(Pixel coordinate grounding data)
----
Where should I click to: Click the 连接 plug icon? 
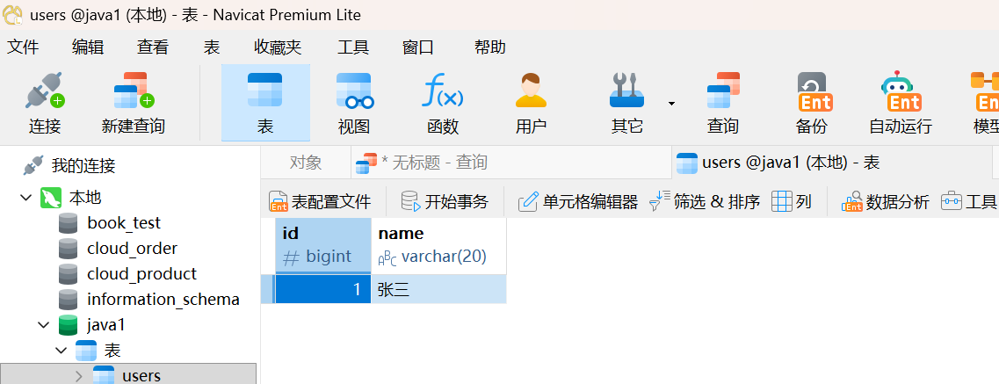[x=45, y=91]
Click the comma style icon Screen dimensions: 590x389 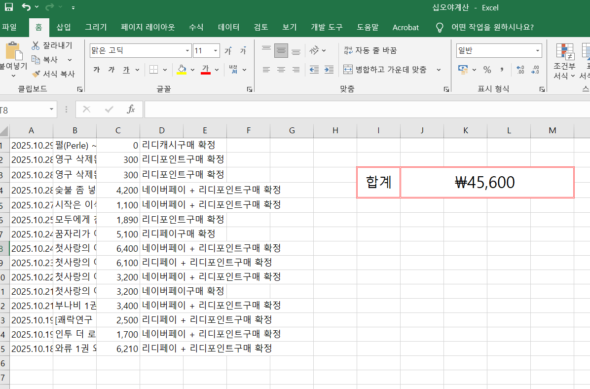tap(502, 70)
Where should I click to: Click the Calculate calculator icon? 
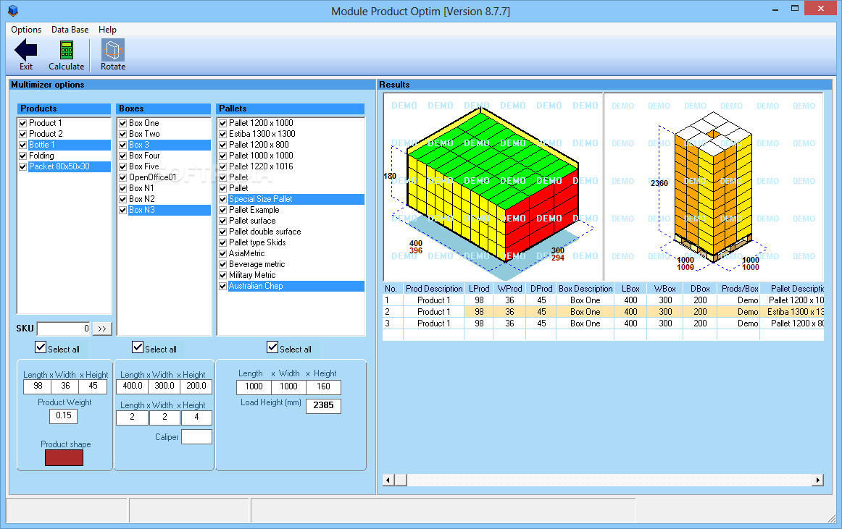[66, 51]
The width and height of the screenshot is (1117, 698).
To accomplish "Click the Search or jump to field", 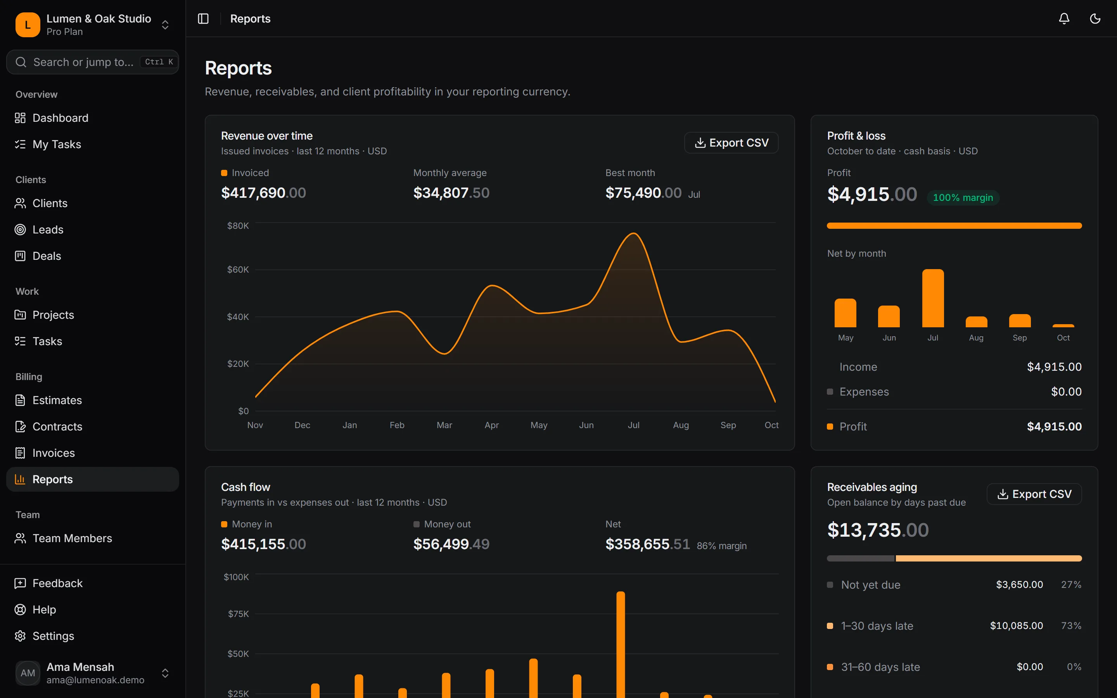I will 92,62.
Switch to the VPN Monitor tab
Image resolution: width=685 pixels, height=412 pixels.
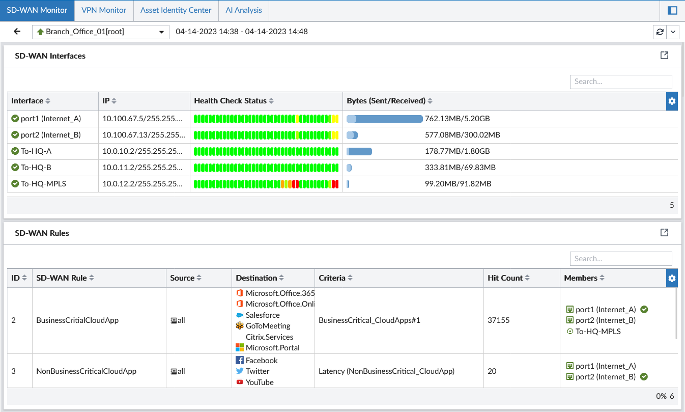point(104,10)
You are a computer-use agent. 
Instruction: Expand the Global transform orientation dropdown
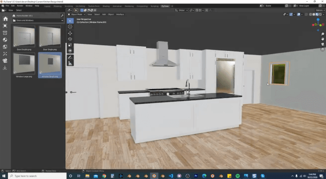click(x=181, y=10)
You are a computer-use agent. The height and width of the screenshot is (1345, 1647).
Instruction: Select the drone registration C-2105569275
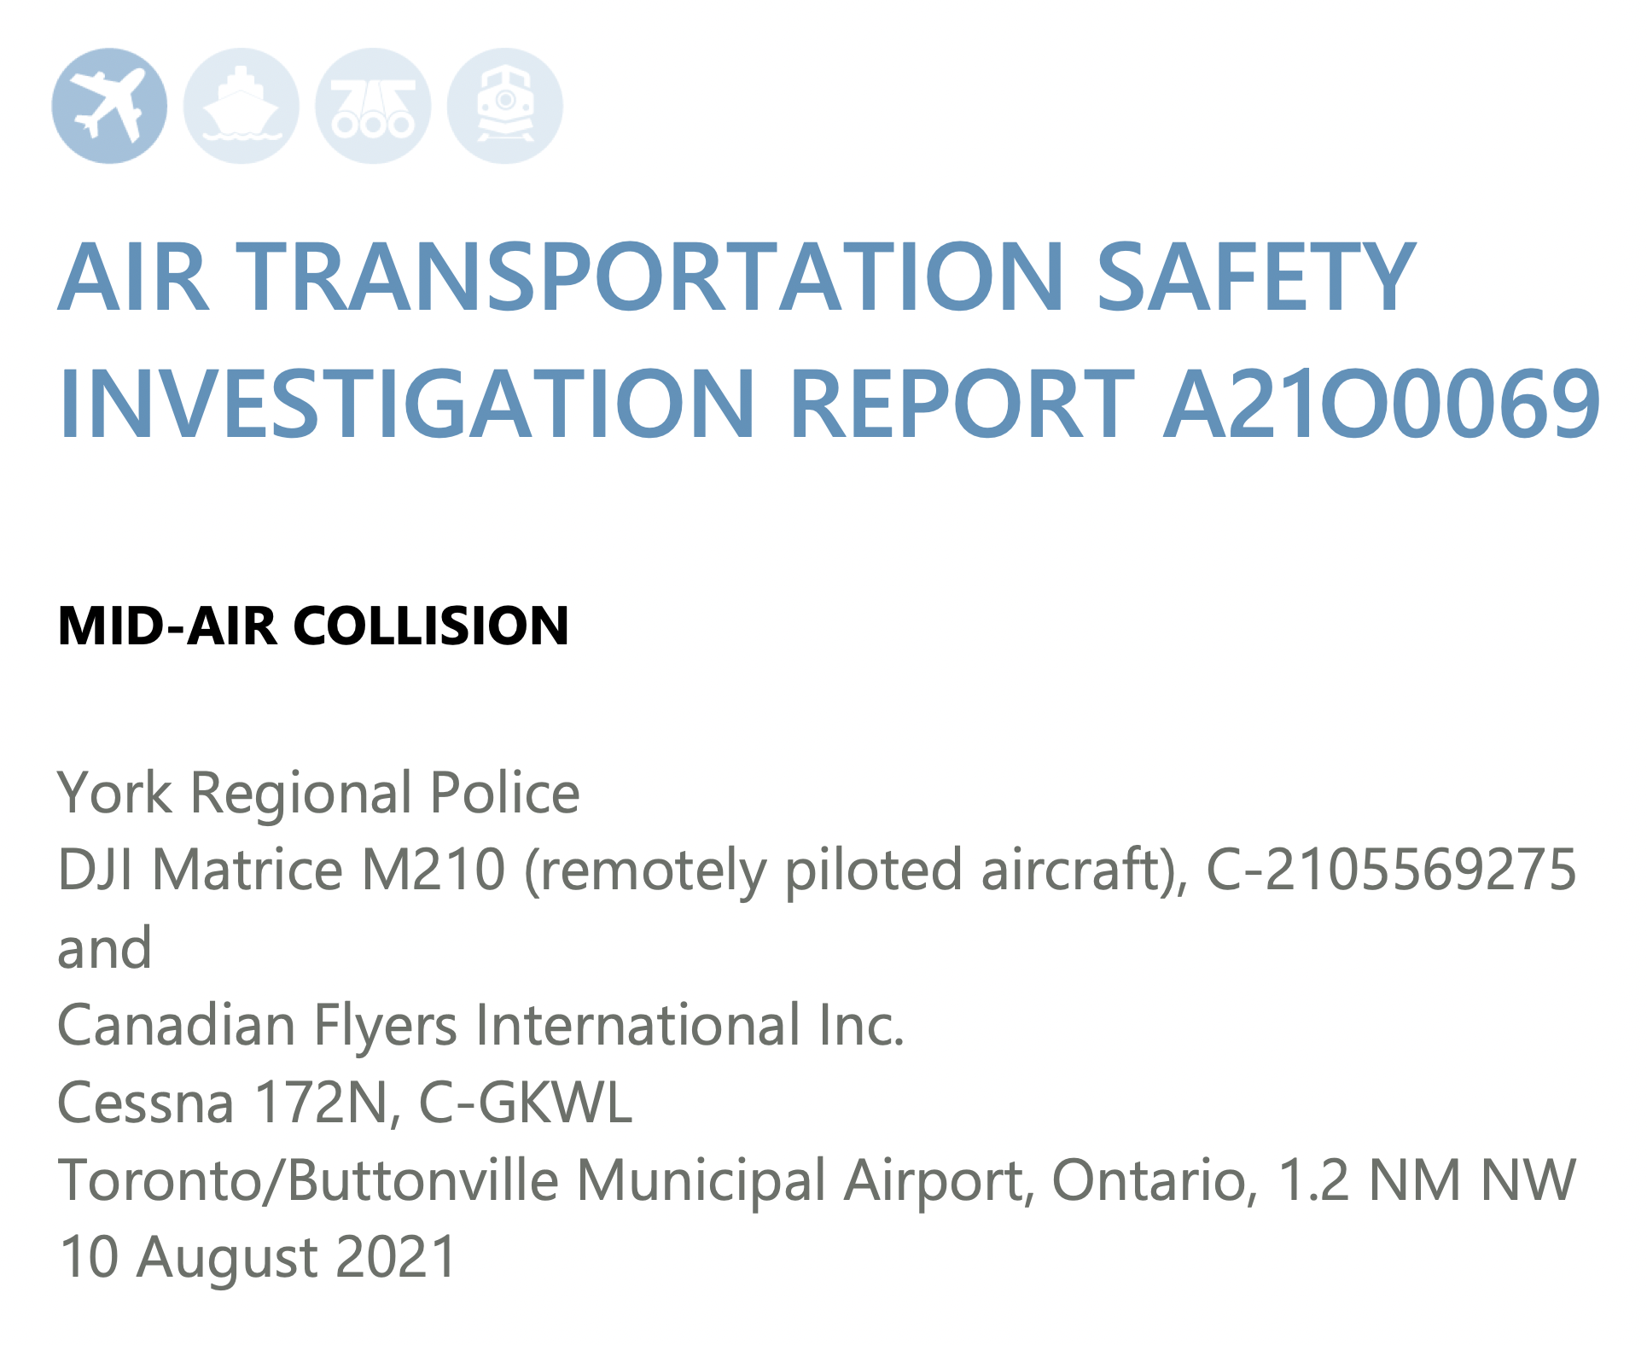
----
Copy only the lines running from the one that holds "You are a computer-use agent. The" through the last line of the data, and include both of those lines. Do not copy any pictures.

Finished task:
You are a computer-use agent. The height and width of the screenshot is (1345, 1647).
Instruction: Select the drone registration C-2105569275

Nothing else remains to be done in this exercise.